- [What you are asked to do] Find all lines in the listing that include the word "computer", then copy them.

** Opening Data under study block **

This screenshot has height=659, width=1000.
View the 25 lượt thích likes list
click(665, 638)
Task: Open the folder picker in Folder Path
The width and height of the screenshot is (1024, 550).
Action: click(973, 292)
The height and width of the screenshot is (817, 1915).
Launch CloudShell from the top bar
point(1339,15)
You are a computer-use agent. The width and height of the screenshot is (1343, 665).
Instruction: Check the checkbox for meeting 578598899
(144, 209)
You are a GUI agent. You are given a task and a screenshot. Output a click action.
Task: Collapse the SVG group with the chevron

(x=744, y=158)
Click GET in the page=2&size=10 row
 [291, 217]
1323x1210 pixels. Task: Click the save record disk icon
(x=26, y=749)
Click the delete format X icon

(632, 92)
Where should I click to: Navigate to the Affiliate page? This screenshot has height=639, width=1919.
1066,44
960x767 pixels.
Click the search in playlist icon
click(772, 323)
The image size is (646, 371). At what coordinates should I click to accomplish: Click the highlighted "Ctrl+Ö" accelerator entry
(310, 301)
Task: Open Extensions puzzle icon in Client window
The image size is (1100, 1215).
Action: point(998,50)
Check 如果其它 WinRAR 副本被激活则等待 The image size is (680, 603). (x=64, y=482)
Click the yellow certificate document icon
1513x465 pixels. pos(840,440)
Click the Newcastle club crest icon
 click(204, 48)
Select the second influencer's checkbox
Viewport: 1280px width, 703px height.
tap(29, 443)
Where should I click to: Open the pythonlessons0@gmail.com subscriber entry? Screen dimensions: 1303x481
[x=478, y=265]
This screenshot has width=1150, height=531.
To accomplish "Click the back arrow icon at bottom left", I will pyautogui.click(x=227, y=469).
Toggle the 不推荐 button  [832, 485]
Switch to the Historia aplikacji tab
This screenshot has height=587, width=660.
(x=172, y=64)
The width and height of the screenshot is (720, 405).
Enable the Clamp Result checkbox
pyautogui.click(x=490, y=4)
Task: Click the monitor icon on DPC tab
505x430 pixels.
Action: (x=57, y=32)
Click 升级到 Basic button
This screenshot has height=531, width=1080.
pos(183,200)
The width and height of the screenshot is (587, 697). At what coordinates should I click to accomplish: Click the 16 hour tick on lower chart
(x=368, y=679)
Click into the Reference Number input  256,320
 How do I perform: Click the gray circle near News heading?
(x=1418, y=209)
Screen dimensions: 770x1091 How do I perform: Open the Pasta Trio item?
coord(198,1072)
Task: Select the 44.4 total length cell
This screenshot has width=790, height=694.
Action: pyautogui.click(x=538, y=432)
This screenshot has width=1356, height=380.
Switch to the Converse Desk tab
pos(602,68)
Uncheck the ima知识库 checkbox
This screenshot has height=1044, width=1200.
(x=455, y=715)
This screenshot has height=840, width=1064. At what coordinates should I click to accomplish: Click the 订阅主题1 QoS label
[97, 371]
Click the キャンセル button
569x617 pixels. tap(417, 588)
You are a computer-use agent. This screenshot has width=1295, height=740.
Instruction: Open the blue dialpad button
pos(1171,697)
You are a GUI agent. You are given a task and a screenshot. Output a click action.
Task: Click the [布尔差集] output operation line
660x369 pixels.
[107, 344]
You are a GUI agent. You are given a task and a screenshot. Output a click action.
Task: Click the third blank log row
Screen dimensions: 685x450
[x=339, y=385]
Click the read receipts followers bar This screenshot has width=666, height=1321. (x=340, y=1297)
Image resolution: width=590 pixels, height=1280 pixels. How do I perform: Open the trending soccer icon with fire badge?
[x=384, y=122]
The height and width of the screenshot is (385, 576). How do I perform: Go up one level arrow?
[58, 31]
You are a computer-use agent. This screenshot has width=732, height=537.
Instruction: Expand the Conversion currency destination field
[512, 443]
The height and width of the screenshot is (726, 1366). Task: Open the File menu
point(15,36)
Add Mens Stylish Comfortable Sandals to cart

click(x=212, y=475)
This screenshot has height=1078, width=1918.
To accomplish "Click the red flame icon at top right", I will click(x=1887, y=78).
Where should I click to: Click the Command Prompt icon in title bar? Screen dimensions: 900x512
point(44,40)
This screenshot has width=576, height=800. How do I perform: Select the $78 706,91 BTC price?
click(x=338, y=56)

** Closing Data under study block **

- [Exercise response]
You are a computer-use agent. The width and height of the screenshot is (1343, 665).
You are a computer-use agent. This screenshot has width=1295, height=740.
You are a computer-use agent. This screenshot has width=732, height=537.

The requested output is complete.